**Exercise prompt**
Every line of the material below should be copied exactly.
== Exercise material ==
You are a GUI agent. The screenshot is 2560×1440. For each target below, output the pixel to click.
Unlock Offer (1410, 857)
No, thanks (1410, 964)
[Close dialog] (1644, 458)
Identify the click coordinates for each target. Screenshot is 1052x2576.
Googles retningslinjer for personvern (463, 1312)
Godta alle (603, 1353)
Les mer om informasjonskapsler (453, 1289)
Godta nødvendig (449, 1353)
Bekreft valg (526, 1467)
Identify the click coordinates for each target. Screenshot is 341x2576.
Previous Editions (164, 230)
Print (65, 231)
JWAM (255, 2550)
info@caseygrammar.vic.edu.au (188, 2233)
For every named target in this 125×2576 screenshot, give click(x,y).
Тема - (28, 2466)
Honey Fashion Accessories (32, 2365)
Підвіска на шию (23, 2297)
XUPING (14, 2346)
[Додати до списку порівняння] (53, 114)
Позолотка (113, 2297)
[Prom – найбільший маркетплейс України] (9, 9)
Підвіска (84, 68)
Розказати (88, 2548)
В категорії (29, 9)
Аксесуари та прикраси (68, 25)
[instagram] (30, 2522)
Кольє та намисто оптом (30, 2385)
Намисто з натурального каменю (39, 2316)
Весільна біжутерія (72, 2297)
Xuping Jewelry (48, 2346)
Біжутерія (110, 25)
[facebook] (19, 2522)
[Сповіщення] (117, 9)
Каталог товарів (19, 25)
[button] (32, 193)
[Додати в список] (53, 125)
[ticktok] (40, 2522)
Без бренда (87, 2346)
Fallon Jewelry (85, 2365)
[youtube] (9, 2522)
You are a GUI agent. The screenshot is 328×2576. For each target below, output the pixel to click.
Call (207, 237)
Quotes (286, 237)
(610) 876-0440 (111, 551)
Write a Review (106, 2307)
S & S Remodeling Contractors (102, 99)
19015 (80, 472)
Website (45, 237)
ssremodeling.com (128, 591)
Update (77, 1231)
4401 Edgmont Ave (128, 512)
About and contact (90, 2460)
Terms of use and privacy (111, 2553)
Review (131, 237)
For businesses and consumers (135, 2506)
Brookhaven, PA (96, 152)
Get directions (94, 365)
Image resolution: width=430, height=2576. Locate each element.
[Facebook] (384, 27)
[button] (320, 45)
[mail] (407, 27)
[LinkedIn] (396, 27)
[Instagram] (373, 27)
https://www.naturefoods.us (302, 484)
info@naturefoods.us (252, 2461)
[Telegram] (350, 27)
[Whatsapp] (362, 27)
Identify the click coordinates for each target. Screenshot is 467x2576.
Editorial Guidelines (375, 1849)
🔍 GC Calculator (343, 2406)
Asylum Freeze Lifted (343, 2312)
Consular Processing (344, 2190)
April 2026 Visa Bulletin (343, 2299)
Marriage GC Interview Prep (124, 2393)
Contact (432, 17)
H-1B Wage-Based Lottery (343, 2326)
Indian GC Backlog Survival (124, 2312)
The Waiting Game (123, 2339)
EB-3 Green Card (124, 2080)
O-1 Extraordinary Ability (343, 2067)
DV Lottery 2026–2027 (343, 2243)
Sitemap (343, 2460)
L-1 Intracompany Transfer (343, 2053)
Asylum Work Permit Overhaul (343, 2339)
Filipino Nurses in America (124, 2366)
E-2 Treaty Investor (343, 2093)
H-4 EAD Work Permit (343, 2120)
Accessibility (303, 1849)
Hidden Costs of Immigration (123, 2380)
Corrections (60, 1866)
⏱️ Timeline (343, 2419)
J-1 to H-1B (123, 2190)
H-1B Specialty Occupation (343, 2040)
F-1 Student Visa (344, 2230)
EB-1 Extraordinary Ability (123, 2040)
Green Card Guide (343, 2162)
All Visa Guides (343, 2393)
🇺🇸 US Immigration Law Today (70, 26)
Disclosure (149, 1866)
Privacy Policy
===
**Output**
You are a GUI agent. The screenshot is 2560×1440. For each target below, output the pixel to click.
Unlock Offer (1410, 857)
No, thanks (1410, 964)
[Close dialog] (1644, 458)
Identify the click coordinates for each target. Screenshot is 1052x2576.
Googles retningslinjer for personvern (463, 1312)
Godta alle (603, 1353)
Les mer om informasjonskapsler (453, 1289)
Godta nødvendig (449, 1353)
Bekreft valg (526, 1467)
Identify the click coordinates for each target. Screenshot is 341x2576.
Previous Editions (164, 230)
Print (65, 231)
JWAM (255, 2550)
info@caseygrammar.vic.edu.au (188, 2233)
For every named target in this 125×2576 screenshot, give click(x,y).
Тема - (28, 2466)
Honey Fashion Accessories (32, 2365)
Підвіска на шию (23, 2297)
XUPING (14, 2346)
[Додати до списку порівняння] (53, 114)
Позолотка (113, 2297)
[Prom – найбільший маркетплейс України] (9, 9)
Підвіска (84, 68)
Розказати (88, 2548)
В категорії (29, 9)
Аксесуари та прикраси (68, 25)
[instagram] (30, 2522)
Кольє та намисто оптом (30, 2385)
Намисто з натурального каменю (39, 2316)
Весільна біжутерія (72, 2297)
Xuping Jewelry (48, 2346)
Біжутерія (110, 25)
[facebook] (19, 2522)
[Сповіщення] (117, 9)
Каталог товарів (19, 25)
[button] (32, 193)
[Додати в список] (53, 125)
[ticktok] (40, 2522)
Без бренда (87, 2346)
Fallon Jewelry (85, 2365)
[youtube] (9, 2522)
You are a GUI agent. The screenshot is 328×2576. For each target below, output the pixel to click.
Call (207, 237)
Quotes (286, 237)
(610) 876-0440 (111, 551)
Write a Review (106, 2307)
S & S Remodeling Contractors (102, 99)
19015 (80, 472)
Website (45, 237)
ssremodeling.com (128, 591)
Update (77, 1231)
4401 Edgmont Ave (128, 512)
About and contact (90, 2460)
Terms of use and privacy (111, 2553)
Review (131, 237)
For businesses and consumers (135, 2506)
Brookhaven, PA (96, 152)
Get directions (94, 365)
Image resolution: width=430, height=2576. Locate each element.
[Facebook] (384, 27)
[button] (320, 45)
[mail] (407, 27)
[LinkedIn] (396, 27)
[Instagram] (373, 27)
https://www.naturefoods.us (302, 484)
info@naturefoods.us (252, 2461)
[Telegram] (350, 27)
[Whatsapp] (362, 27)
Identify the click coordinates for each target. Screenshot is 467x2576.
Editorial Guidelines (375, 1849)
🔍 GC Calculator (343, 2406)
Asylum Freeze Lifted (343, 2312)
Consular Processing (344, 2190)
April 2026 Visa Bulletin (343, 2299)
Marriage GC Interview Prep (124, 2393)
Contact (432, 17)
H-1B Wage-Based Lottery (343, 2326)
Indian GC Backlog Survival (124, 2312)
The Waiting Game (123, 2339)
EB-3 Green Card (124, 2080)
O-1 Extraordinary Ability (343, 2067)
DV Lottery 2026–2027 (343, 2243)
Sitemap (343, 2460)
L-1 Intracompany Transfer (343, 2053)
Asylum Work Permit Overhaul (343, 2339)
Filipino Nurses in America (124, 2366)
E-2 Treaty Investor (343, 2093)
H-4 EAD Work Permit (343, 2120)
Accessibility (303, 1849)
Hidden Costs of Immigration (123, 2380)
Corrections (60, 1866)
⏱️ Timeline (343, 2419)
J-1 to H-1B (123, 2190)
H-1B Specialty Occupation (343, 2040)
F-1 Student Visa (344, 2230)
EB-1 Extraordinary Ability (123, 2040)
Green Card Guide (343, 2162)
All Visa Guides (343, 2393)
🇺🇸 US Immigration Law Today (70, 26)
Disclosure (149, 1866)
Privacy Policy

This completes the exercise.